Feature Flags & Dynamic Configuration

Problem statement

Gradual rollouts, kill switches, A/B experiments, and per-tenant toggles without redeploying; low latency evaluation at massive QPS.

How it works

Flag definitions stored centrally; SDKs in services poll or stream updates; local cache with TTL and version.

Analogy: Airplane cockpit switches labeled “Aux Power” — pilots can flip during flight without landing to rewiring the plane.

High-level design

Rendering diagram…

Components explained — this design

Component	What it is	Why we use it here
Config UI / GitOps	Human-friendly flag definitions + approvals.	Audit trail and peer review reduce production accidents.
Flags API	Serves evaluated config snapshots.	SDKs poll/stream; ETag caching reduces bandwidth.
PostgreSQL / DynamoDB	Stores flag rules + targeting matrices.	Postgres for complex boolean logic + joins to org tables; Dynamo for massive edge reads with DAX cache.
CDN cached GET	Public snapshot for mobile SDKs.	Scale read path cheaply; signed if sensitive experiments must stay private.

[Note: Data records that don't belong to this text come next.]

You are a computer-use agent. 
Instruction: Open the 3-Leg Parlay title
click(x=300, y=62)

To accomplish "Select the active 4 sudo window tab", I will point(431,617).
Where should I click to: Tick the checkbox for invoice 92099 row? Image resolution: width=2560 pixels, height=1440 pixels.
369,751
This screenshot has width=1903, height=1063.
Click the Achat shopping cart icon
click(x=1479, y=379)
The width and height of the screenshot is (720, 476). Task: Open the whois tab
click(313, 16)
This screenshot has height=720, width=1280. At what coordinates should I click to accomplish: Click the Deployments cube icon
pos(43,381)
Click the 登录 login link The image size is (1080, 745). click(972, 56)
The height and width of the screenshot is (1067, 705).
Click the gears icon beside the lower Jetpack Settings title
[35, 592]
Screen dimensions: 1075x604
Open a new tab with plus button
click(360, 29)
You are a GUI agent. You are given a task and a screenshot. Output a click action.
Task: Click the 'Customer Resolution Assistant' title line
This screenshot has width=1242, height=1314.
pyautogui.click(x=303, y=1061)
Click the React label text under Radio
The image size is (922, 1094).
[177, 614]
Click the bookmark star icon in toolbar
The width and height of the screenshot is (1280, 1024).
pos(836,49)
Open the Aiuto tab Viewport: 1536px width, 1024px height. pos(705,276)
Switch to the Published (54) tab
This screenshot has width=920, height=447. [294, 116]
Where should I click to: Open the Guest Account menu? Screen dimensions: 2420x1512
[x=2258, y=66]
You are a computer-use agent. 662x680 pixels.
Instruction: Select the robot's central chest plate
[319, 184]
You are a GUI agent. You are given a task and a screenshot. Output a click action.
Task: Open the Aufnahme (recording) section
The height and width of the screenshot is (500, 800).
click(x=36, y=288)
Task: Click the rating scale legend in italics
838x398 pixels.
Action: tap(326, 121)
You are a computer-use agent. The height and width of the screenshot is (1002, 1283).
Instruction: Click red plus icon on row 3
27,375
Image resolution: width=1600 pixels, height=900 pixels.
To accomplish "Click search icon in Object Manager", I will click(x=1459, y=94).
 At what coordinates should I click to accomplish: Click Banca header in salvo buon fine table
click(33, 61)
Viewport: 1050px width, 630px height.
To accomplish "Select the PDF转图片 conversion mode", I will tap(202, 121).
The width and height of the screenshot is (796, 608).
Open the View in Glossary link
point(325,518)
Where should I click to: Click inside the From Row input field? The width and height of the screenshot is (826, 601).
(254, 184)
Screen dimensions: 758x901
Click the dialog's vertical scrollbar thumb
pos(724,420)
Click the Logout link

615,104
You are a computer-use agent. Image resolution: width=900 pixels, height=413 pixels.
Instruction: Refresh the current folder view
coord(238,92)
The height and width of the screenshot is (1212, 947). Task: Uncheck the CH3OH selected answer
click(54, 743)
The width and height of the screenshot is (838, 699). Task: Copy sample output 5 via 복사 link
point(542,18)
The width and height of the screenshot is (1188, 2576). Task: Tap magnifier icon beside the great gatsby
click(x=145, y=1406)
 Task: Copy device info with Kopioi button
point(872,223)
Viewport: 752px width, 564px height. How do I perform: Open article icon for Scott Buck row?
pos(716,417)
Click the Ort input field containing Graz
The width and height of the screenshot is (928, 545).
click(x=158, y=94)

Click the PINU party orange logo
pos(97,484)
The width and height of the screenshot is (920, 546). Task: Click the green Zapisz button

Shared definitions: 00-glossary-common-services.md

Low-level design

Evaluation context

Pass user_id, tenant, country, build into rules engine (JSONLogic / custom DSL).

Consistency

Sticky assignments for experiments — hash(user_id+flag) bucket stable across requests.

Performance

Edge config via CloudFront + signed URL for mobile apps; snapshots versioned JSON.

Safety

Kill switch flags evaluated first with no dependencies to avoid deadlock if other flags misconfigured.

E2E: rollout 5%

Rendering diagram…

Tricky parts

Problem	Solution
Flag dependency DAG	Topological eval; lint in CI
Client stale after emergency off	Short TTL + push notification to refresh
Server-side vs client-side	Secret flags never shipped to mobile plaintext

Caveats

God flag anti-pattern — too many conditionals; delete old flags aggressively.
Compliance: experiment disclosure for regulated industries.

Products

LaunchDarkly, Split.io, AWS AppConfig, Azure App Configuration, Unleash OSS.